The Ride of a Lifetime - Bob Iger

Recently I finished reading The Ride of a Lifetime, in Disney World, in fact. I was there just days before it shut down due to the coronavirus. The book was incredible. I’ve read just about every book there is that talks about the founding of Pixar, so I was delighted that there was a whole chapter devoted to Pixar. The details surrounding the Lucasfilm and Marvel acquisitions were equally fascinating. Here are some of my favorite passages from the book.

To this day, I wake nearly every morning at four-fifteen, though now I do it for selfish reasons: to have time to think and read and exercise before the demands of the day take over. Those hours aren’t for everyone, but however you find the time, it’s vital to create space in each day to let your thoughts wander beyond your immediate job responsibilities, to turn things over in your kind in a less pressured, more creative way than is possible once the daily triage kicks in. I’ve come to cherish that time alone each morning, and am certain I’d be less productive and less creative in my work if I didn’t also spend those first hours away from the emails and text messages and phone calls that require so much attention as the day goes on. 

Luckily, I’m a morning person. I can appreciate that quiet time each morning that he mentions here. I just wish I could pull it off on a consistent basis.

It was a big job, and a big title, but it wasn’t my life. My life was with Willow and my boys, with my girls back in New York, with my parents and my sister and my friends. All of this strain was ultimately still about a job, and I vowed to myself to try to keep that in perspective. 

This is a huge philosophy of mine and it’s inspiring to see Bob share the same one. I wrote earlier how this philosophy steered me toward PA over physician.

“A few solid pros are more powerful than dozens of cons,” Steve said. “So what should we do next?” Another lesson: Steve was great at weighing all sides of an issue and not allowing negatives to drown out positives, particularly for things he wanted to accomplish. It was a powerful quality of his.

Bob is quoting Steve Jobs here. They are talking about the Disney / Pixar merger. Throughout the book, Bob talks about some pretty intimate details about what it was like working with Steve throughout his career.

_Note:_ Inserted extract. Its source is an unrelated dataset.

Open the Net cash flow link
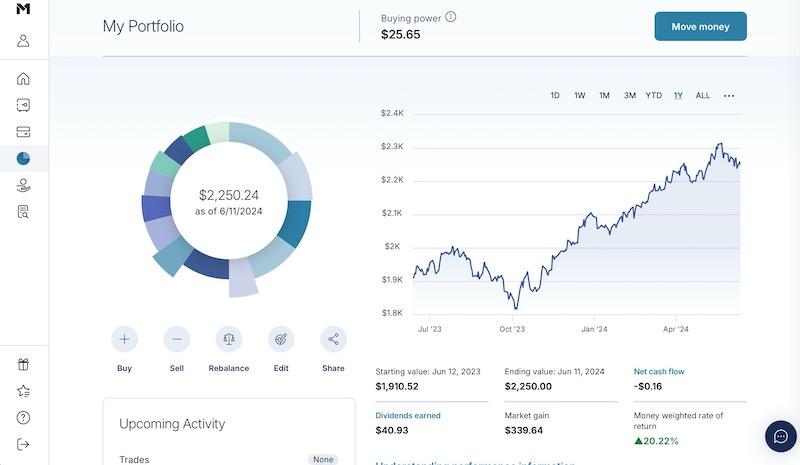This screenshot has width=800, height=465. (660, 371)
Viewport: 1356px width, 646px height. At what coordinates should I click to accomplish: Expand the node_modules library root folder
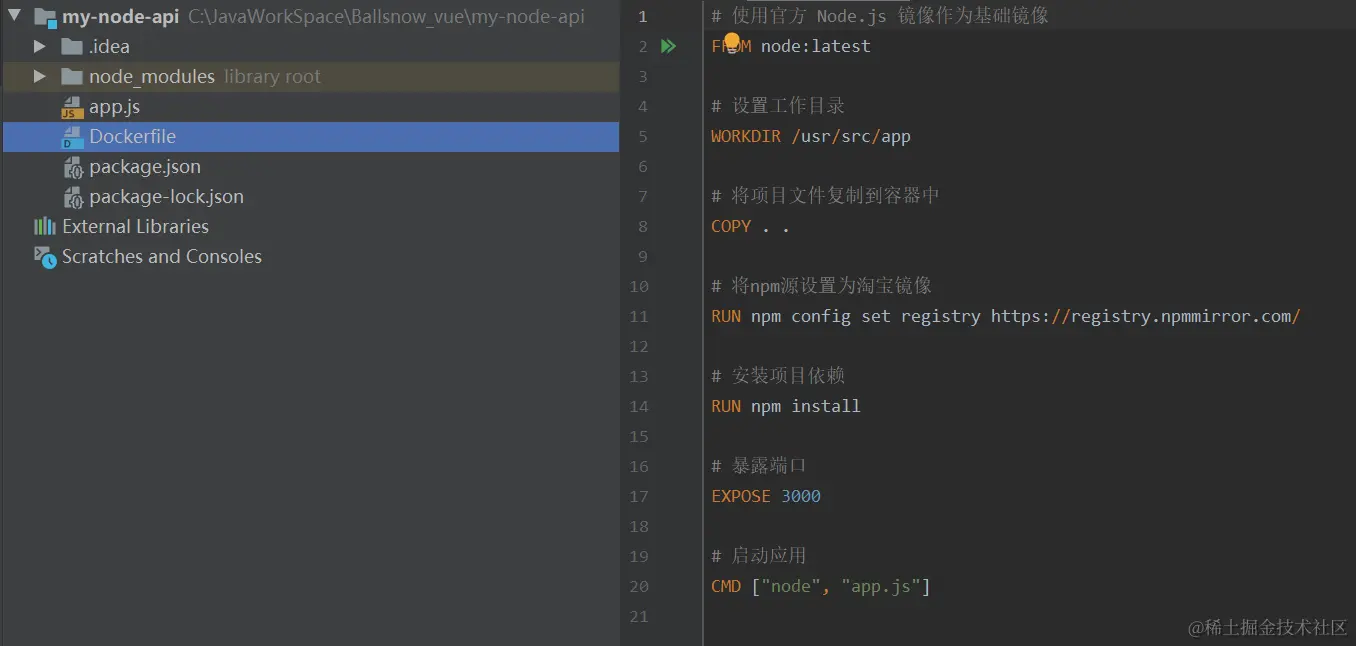pyautogui.click(x=39, y=76)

There’s a passage from Ed Catmull’s Creativity Inc. that I think pairs nicely:

When I advocate for protecting the new, then, I am using the word somewhat differently. I am saying that when someone hatches an original idea, it may be ungainly and poorly defined, but it is also the opposite of established and entrenched—and that is precisely what is most exciting about it. If, while in this vulnerable state, it is exposed to naysayers who fail to see its potential or lack the patience to let it evolve, it could be destroyed. Part of our job is to protect the new from people who don't understand that in order for greatness to emerge, there must be phases of not-so-greatness.

Here’s more from Iger:

...there’s not much to be gained from putting additional pressure on the people working on it. Projecting your anxiety into your team is counterproductive. It’s subtle but there’s a difference between communications that you share their stress—that you're in it with them—and communicating that you need them to deliver in order to alleviate your stress.

I’ve seen this countless times in my lifetime. Self-awareness is too important to have a manager without any.

All in all, The Ride of a Lifetime is an enlightening read outlining one of the most interesting careers of our lifetime. As far as leader and CEO, and overall human being, Bob Iger gets it right.